O Ministro do Interior, Laurent Nuñez, informou numa conferência de imprensa que dos 402 detidos, 156 são menores de idade e 36 estão sob custódia, seja por acusação ou aguardando julgamento.
Desde o início da temporada, foram registados 14.540 focos de incêndio, cobrindo uma área de 120 mil hectares. O ministro garantiu que a situação está a melhorar gradualmente, mas as autoridades continuam a monitorizar atentamente várias regiões.
Em particular, ele mencionou como zonas de monitorização a costa mediterrânica (sudeste), o vale do Ródano (centro-leste) e o oeste, onde ocorreu um incêndio em Morbihan, Bretanha. Ele sublinhou que a vigilância permanece extremamente elevada devido às condições meteorológicas favoráveis aos incêndios florestais.

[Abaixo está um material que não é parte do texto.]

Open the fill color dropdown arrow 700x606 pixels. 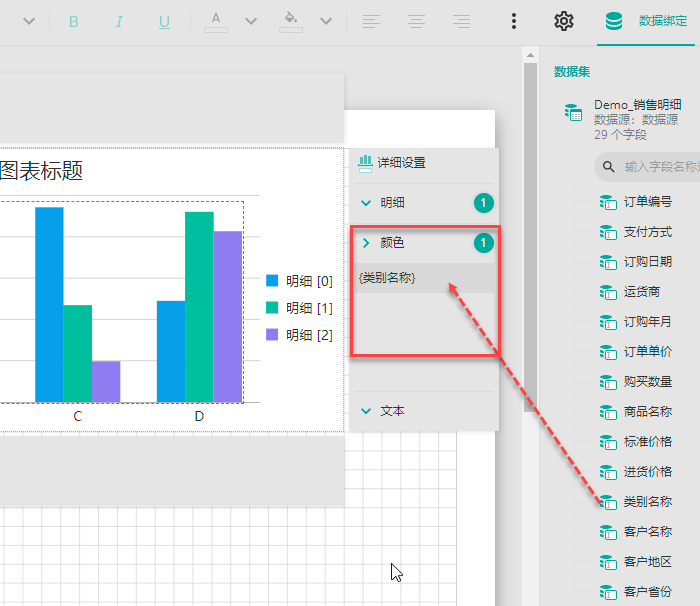click(x=326, y=21)
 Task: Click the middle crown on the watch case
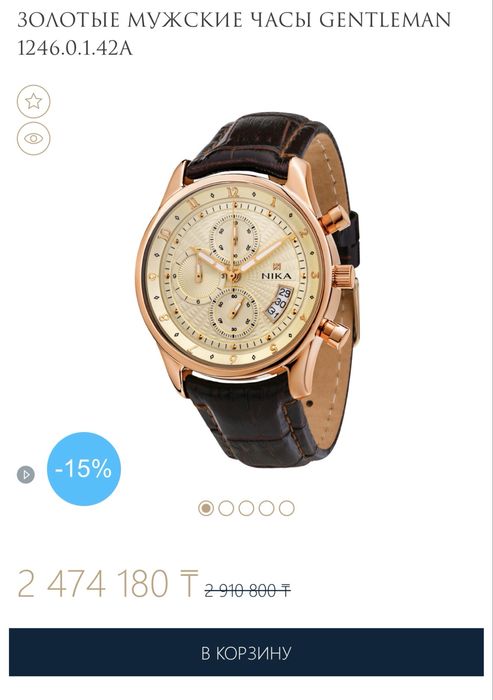(x=344, y=275)
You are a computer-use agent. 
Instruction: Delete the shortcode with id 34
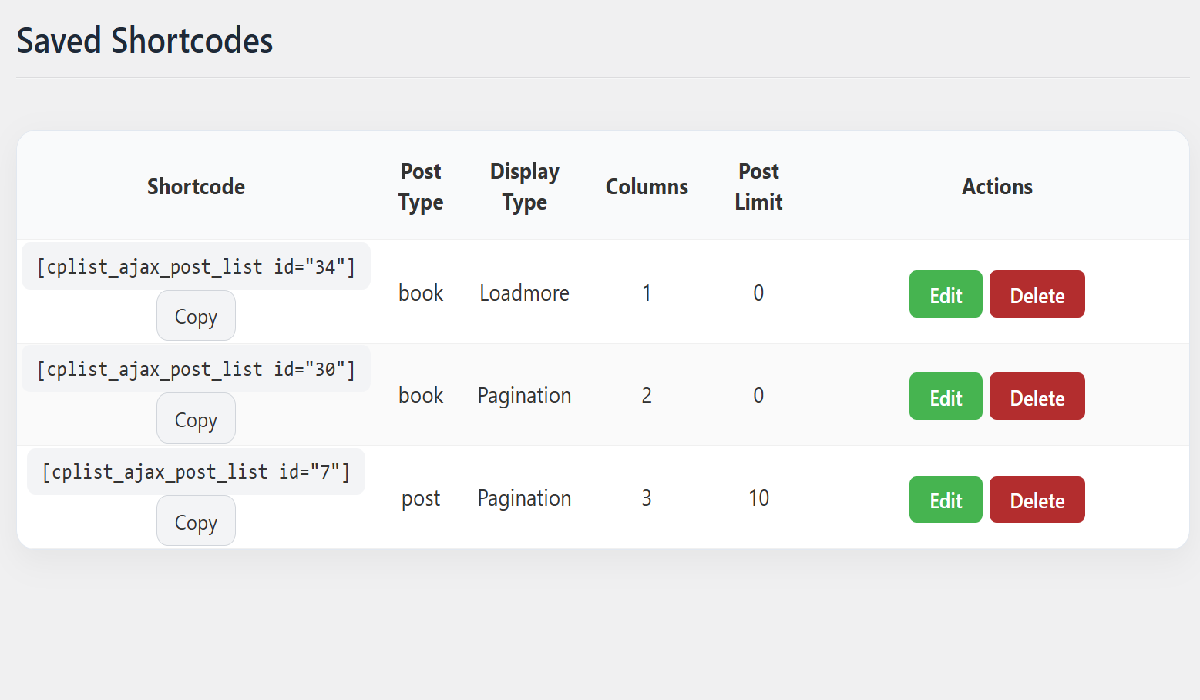(1037, 294)
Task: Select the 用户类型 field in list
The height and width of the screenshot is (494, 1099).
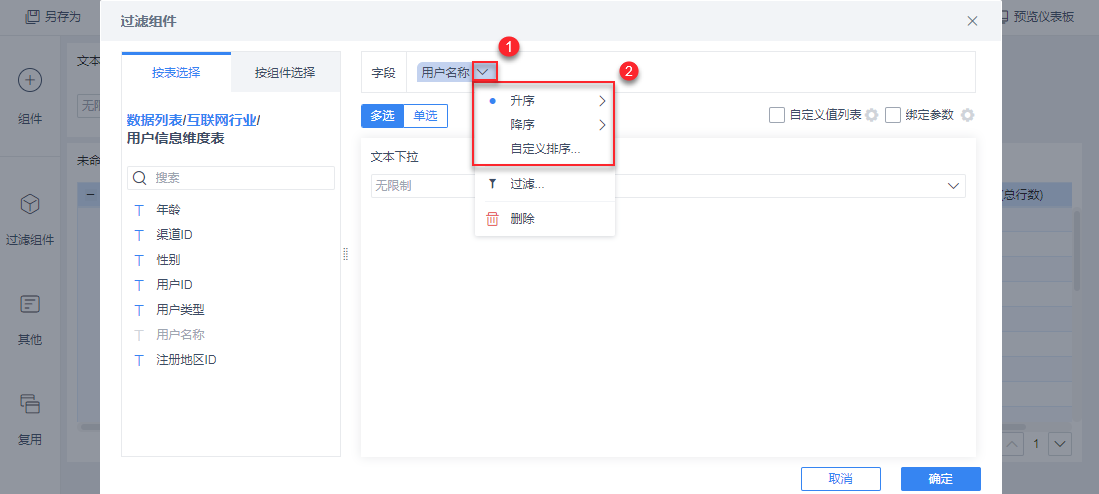Action: [x=180, y=310]
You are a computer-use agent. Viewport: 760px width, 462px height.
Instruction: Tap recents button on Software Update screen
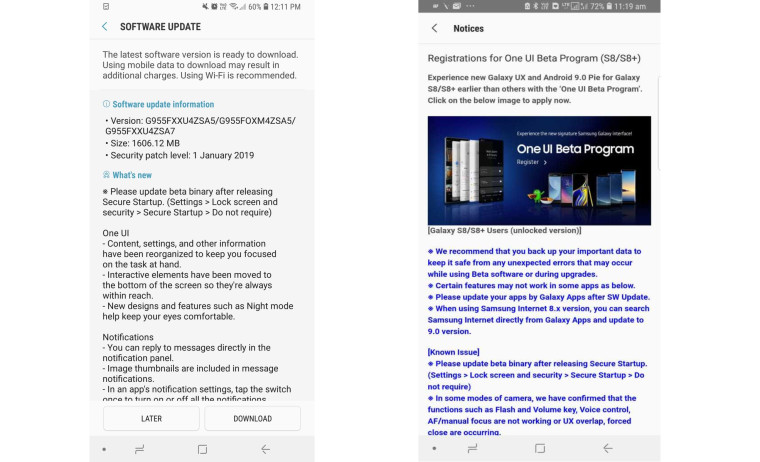pyautogui.click(x=140, y=449)
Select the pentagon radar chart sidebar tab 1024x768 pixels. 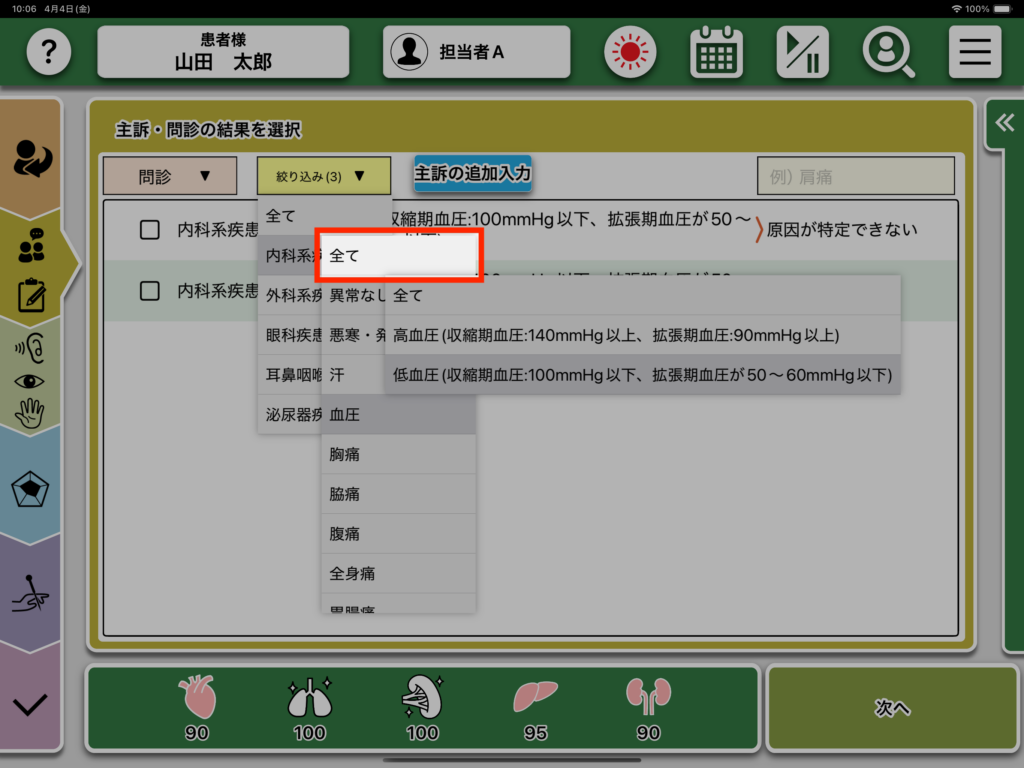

A agência meteorológica Météo-France mantém um aviso laranja de onda de calor para quinta-feira em 13 departamentos (em comparação com 16 departamentos na terça-feira). Entre eles, o Drôme, onde um incêndio iniciado na segunda-feira já destruiu 280 hectares, segundo o ministro.
O sistema de alerta francês possui quatro níveis: de verde (sem observação especial) a vermelho (observação absoluta), incluindo amarelo e laranja. De acordo com estatísticas, nove em cada dez incêndios florestais são causados por humanos, e os relâmpagos são responsáveis pelos restantes 10%.
No entanto, as conclusões iniciais indicam que os maiores incêndios desta temporada na França foram acidentais. Além disso, de acordo com o Sistema Europeu de Monitorização de Incêndios (EFFIS), em 2026 foi ultrapassada a área recorde de terras queimadas nos últimos vinte anos de medição por satélite.
As florestas ardem mais facilmente porque a vegetação e o solo estão em estado de forte secura há vários meses, o que é agravado pelas recentes ondas de calor excecionais. Um estudo publicado por climatologistas do grupo World Weather Attribution na quinta-feira indica que as alterações climáticas causadas pela atividade humana tornam a atual seca mais severa.